In diesem Zusammenhang scheint es für den Durchschnittsfranzosen wichtig zu sein, zwischen der Zuneigung für ein Amerika, das die "Grande Nation" 1944 befreit habe, und einem allgemeinen kritischen Standpunkt der US-Politik im Irak gegenüber zu unterscheiden. Nach einer vom Pariser Volksblatt Le Parisien veröffentlichten Meinungsumfrage schätzen 82 Prozent der Befragten, daß Frankreich den USA gegenüber seine Dankesschuld nun beglichen habe.
Selbstverständlich war unlängst viel über die Befreiung Frankreichs und Europas durch die Westalliierten in den französischen Medien zu lesen und zu hören.
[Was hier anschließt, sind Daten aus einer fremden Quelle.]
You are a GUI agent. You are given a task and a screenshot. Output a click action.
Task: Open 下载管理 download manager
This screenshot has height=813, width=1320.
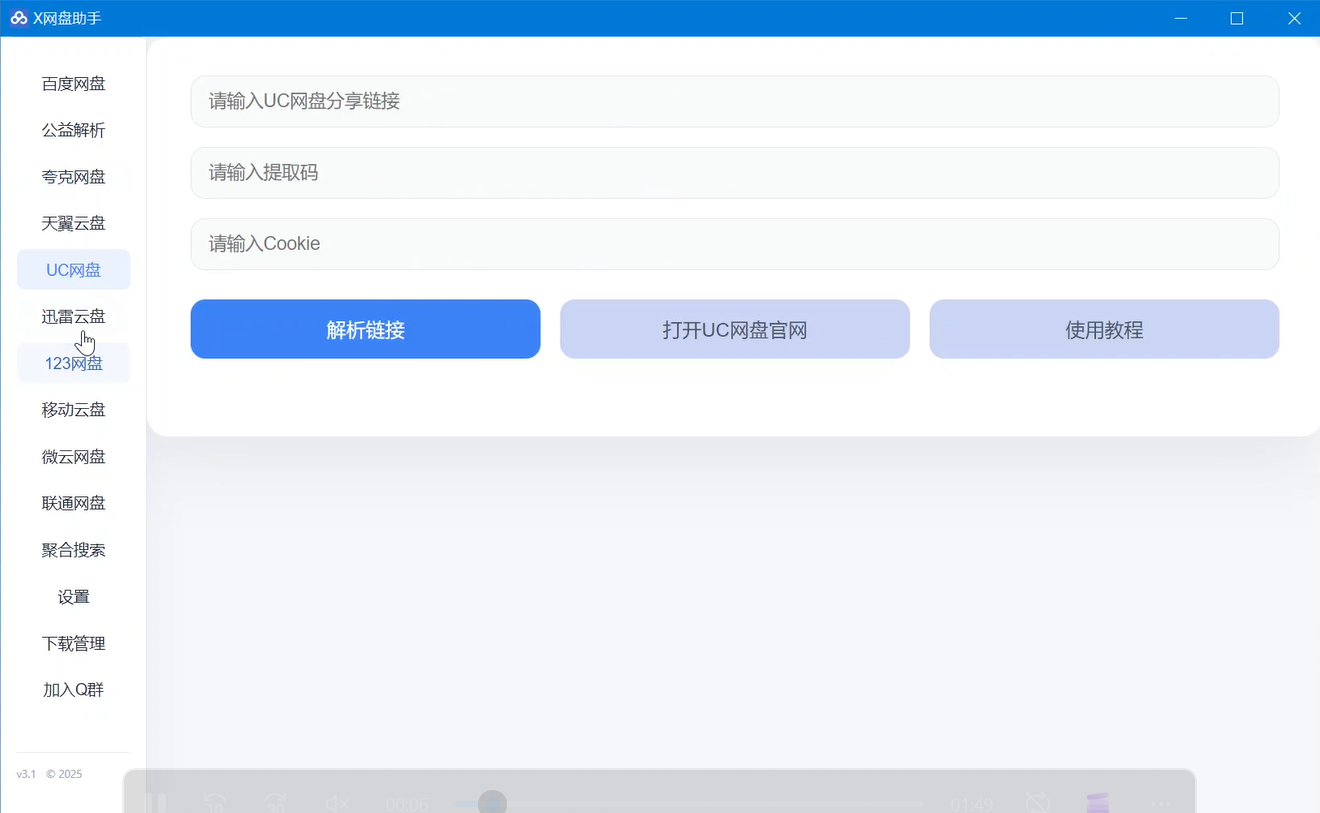(x=73, y=643)
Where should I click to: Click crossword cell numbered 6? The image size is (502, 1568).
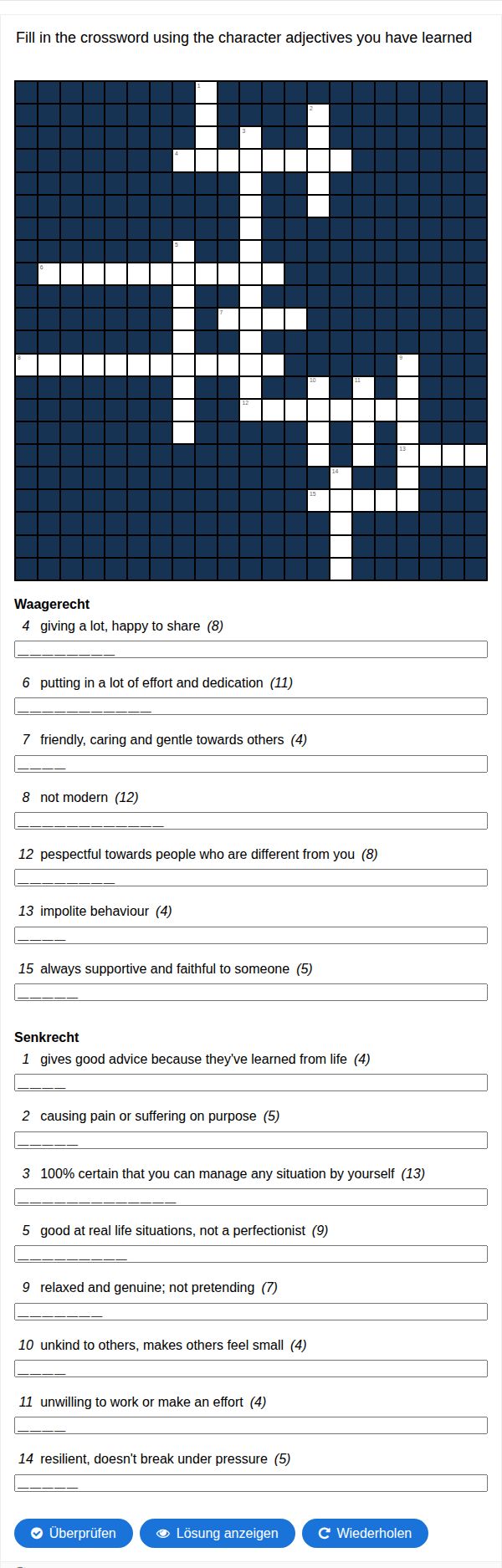[49, 273]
Der staatliche Auslandssender Radio France International interviewte bei dieser Gelegenheit zahlreiche französische Persönlichkeiten, die freilich die Rolle der französischen Widerstandskämpfer hervorhoben. Im Rahmen dieser Interviewreihe sagte der Leiter des "Mémorial des Caen" (Friedensdenkmal zu Caen), das Ziel der Amerikaner sei es letzt-endlich weniger gewesen, Frankreich zu befreien, als vielmehr Deutschland zu besiegen. Die Gaullisten vergessen in der Tat nicht, daß das US-amerikanische Staatsoberhaupt Franklin Delanoe Roosevelt de Gaulle nur wenig schätzte und plante, eine US-gelenkte Militärverwaltung in Frankreich einzusetzen. Und auch noch etwas anderes wird Roosevelt vorgeworfen. Um das Leben der US-Soldaten zu schonen, habe er im Gegensatz zu Churchill die massive Bombardierung der Normandie befürwortet, so daß insgesamt 20.000 französische Zivilisten als "Begleiterscheinung" der Befreiung getötet worden sind.
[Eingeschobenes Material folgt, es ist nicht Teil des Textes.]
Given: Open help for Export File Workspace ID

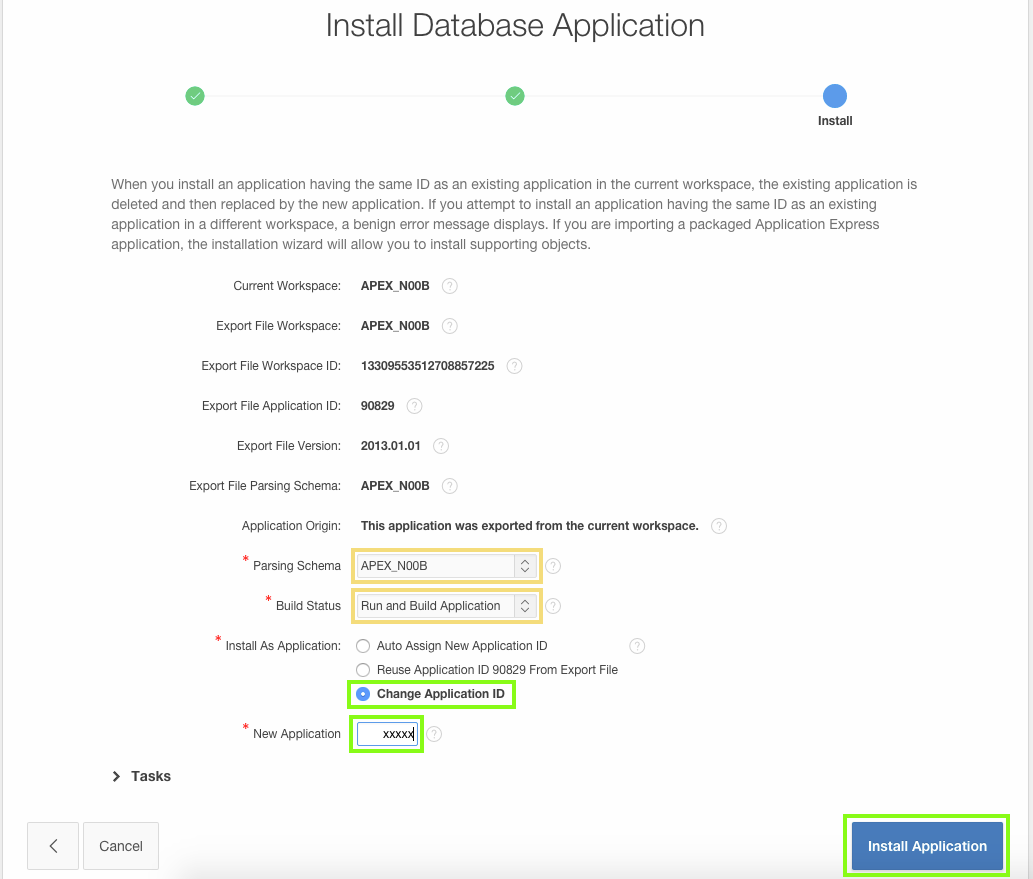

Nachdem neben den üblichen Floskeln nur wenige kritische Stimmen über die Feierlichkeiten zu registrieren waren, hat es fast den Anschein, daß Frankreichs Staatsbehörden der Presse Anweisungen gegeben haben.
Das linksliberale Tagesblatt Le Monde, das die Anwesenheit Bundeskanzler Gerhard Schröders bei der Gedenkfreier ausdrücklich begrüßt hatte, freute sich später genauso ungetrübt über die Aussöhnung zwischen Paris und Wa-shington bezüglich des irakischen Dossiers. Derselbe Tenor war in der führenden Wirtschaftszeitung Les Echos zu verzeichnen, die die Bedeutung der bilateralen Wirtschaftsbeziehungen zwischen den beiden Ländern unterstrich. 13 Prozent der Investitionen in den CAC 40 (die meistgehandelten Aktien) an der Pariser Börse sind US-amerikanischer Herkunft. Allein aus wirtschaftlichen Gründen sollte also Staatschef Jacques Chirac gute Beziehungen zu den USA unterhalten wollen, obgleich er außenpolitisch auf die Uno gegen Bushs Alleingang im Irak setzt. Alles in allem dürfte man Ende des Monats beim Istanbuler Nato-Gipfel klarer sehen und erfahren, ob die diesjährigen Normandie-Feierlichkeiten und die Anwesenheit von 22 Staats- und Regierungschefs George W. Bush es erlaubt haben, die Mitgliedsstaaten des atlantischen Bündnisses um sich zu scharen.
Gegenwärtig stützt sich Chirac auf die öffentliche Meinung Frankreichs, um seine Versöhnungspolitik mit Deutschland fortzusetzen, und er versucht das Sprachrohr der den USA gegenüber kritischen Europäer zu werden. Insofern ist Chiracs Einladung an Schröder, an den Feierlichkeiten teilzunehmen, sowohl kurz- wie auch langfristig als nützlich anzusehen.
Gerhard Schröder braucht sicherlich die Hilfe Jacques Chiracs, damit Deutschland einen ständigen Sitz im Uno-Sicherheitsrat erlangt, und Jacques Chirac braucht die deutsche Hilfe, um eine ehrgeizige Nahostpolitik zu führen. Insofern waren vielleicht die Treffen auf höchster Ebene anläßlich der Feierlichkeiten zum "D-Day" wegweisend für die Diplomatie beider Länder.